Chimes’ Oscar Roundup

“La La Land” faces stiff competition in our Oscar predictions.

Kyle Kohner, Writer

A year after the #OscarsSoWhite debacle, the 89th annual Academy Awards features seven nominated actors and actresses of color. Compared to last year, this could signify a monumental change within the voters’ mindsets. Unfortunately, potential of not a single one of them winning lingers. However, the storyline clouding over this year’s Oscars focuses around the meteoric directing talent of Damien Chazelle and his his ode to Hollywood. “La La Land” and its record-breaking 14 award nominations prevails as Hollywood’s biggest allure as Oscar night draws near.

Best Picture: The Academy loves films glorifying Hollywood, evidenced through Best Picture winners “Birdman” in 2015 and 2012’s “The Artist.” “La La Land” appears poised to further that trend. Although “Moonlight” recently captured the Golden Globe for Best Picture, “La La Land” has gained steam and increased favorability amongst critics. In addition, La La Land’s December release date increases its likelihood. Unfortunately for “Moonlight,” the mid-October release date coaxed it into the backseat.

Barry Jenkins’ “Moonlight” still has a fighting chance. With an ornate score, lush color palettes and hypnotic cinematography, the film’s technical aspects seemed to persist as its own living, breathing entity. In addition, Jenkins casts masterful talents, resulting in exemplary performances across the board, especially from Mahershala Ali and Naomie Harris.

If the Academy does not want to jeopardize their relevancy any further and desires a chance at redeeming themselves from their previous 88 years of systematic racism prevalent in Hollywood, they will pick “Moonlight” as the first all-African American Best Picture winner, over the decidedly overrated La La land.

WANT TO WIN: “Moonlight”


Best Director: This category hinges upon who takes home best picture. Within the past four years, only once did a film win for Best Picture and Best Director, “Birdman” and Alejandro Inarritu in 2014. This time around, Chazelle and Jenkins represent the top two contenders for the Best Director category and both are equally deserving. Chazelle’s worthiness stems from his meticulous command over a grandiose set and innumerable cast, proving his 2014 “Whiplash” was no fluke. However, the magnitude of sheer, raw emotion brimming out of “Moonlight” gives Jenkins a slight edge for the award.

WANT TO WIN: Damien Chazelle

THINK WILL WIN: Barry Jenkins

Best Actor:  If it amounted to performance, the home run pick for Best Actor should go to Casey Affleck for his visually tormented performance as a depressed uncle escaping from inner demons.
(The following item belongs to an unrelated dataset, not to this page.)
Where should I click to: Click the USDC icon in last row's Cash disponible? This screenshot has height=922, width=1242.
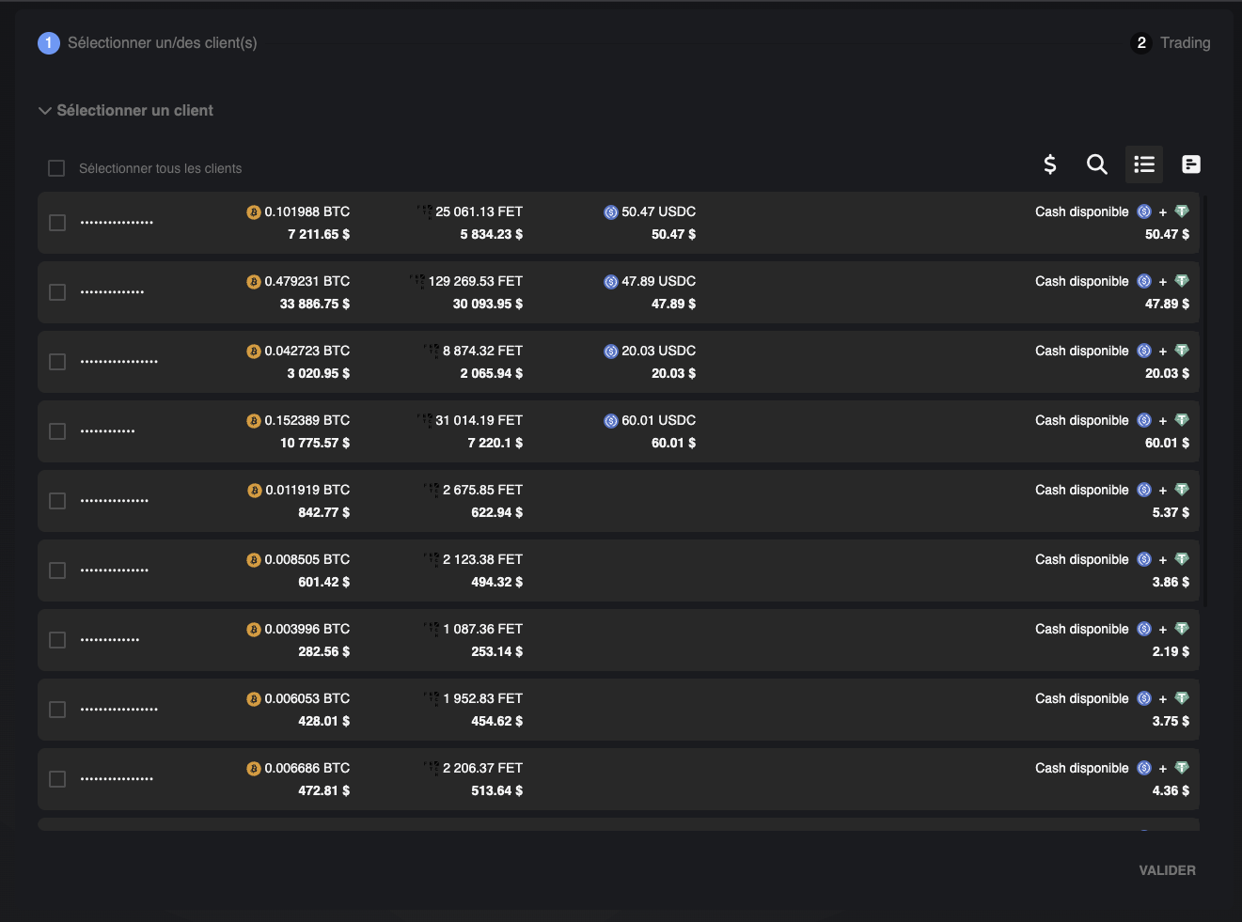tap(1144, 768)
Unfortunately, Affleck himself has demons to deal with. His recent sexual assault allegations blur his chances of winning. There is also Andrew Garfield, who remains in the conversation with his recent conversion to Christianity translating saliently in his portrayal of the courageous Lt. Desmond Doss, but his connection to the Mel Gibson name dampens his chances. Therefore, Denzel Washington should and will get the Oscar for best actor in his arresting performance in “Fences.” Washington also won the Golden Globe in the same category as soon as the Affleck controversy surfaced.

WANT TO WIN: Denzel Washington

THINK WILL WIN: Denzel Washington

Best Actress: The most lackluster category out of the six discussed is absent of Rebecca Hall and her gripping performance in “Christine,” the best by an actress in a lead role this past year. Despite Hall’s snub, Natalie Portman dazzled with her depiction of first lady Jackie Kennedy, which carried the film’s hype. Without Portman as the lead, “Jackie” would never have generated this much Oscar buzz. Yet, I will go out on a limb and predict that Isabelle

Hubbert, in her engrossing performance in “Elle,” will win the Oscar for Best Actress.
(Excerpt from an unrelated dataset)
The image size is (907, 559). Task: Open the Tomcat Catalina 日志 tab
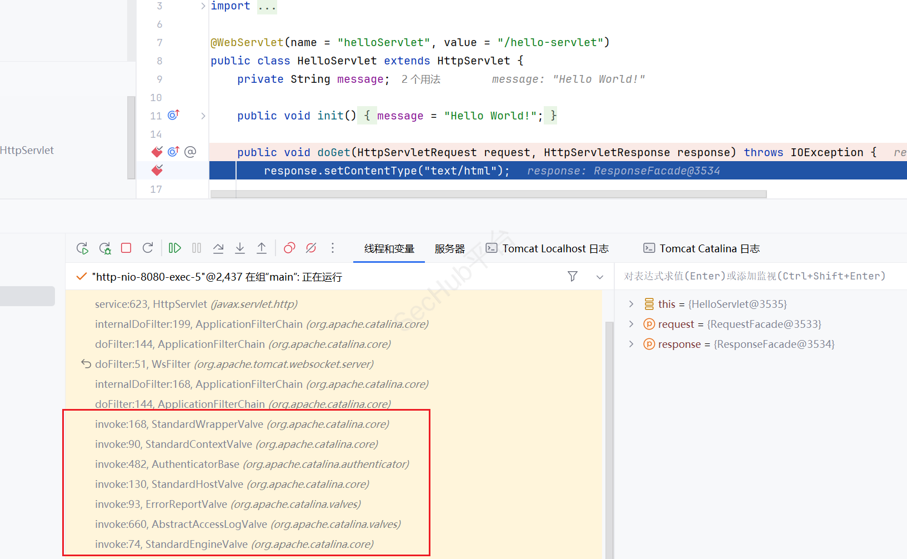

WANT TO WIN: Natalie Portman

THINK WILL WIN: Isabelle Hubbert

Best Supporting Actor: Based on screen time alone, Dev Patel should have received consideration for best actor. Even odder is the absence of Aaron Taylor-Johnson for his sadistic and perverse role in “Nocturnal Animals,” which Johnson won the Golden Globe for in for the same category. The real story inhabiting this stacked category is “Moonlight’s” Mahershala Ali. As soon as I saw Ali on screen back in October for the “Moonlight” premiere, I knew that his talents would not go unnoticed. A failure for the Academy to give him this award will remain a huge disappointment in awards season history.

WANT TO WIN: Mahershala Ali

THINK WILL WIN: Mahershala Ali

Best Supporting Actress: I am torn between Michelle Williams and Harris in this category. Williams embodied brokenness — one scene in particular really pierced me emotionally and if you have seen “Manchester by the Sea,” you will know what scene I am speaking of. But Viola Davis empowered viewers like none other with her role in “Fences,” in which she won the Golden Globe for the same category. Williams ultimately wins me over with her admirable moments of heartache, but Davis will deservingly win the top honor.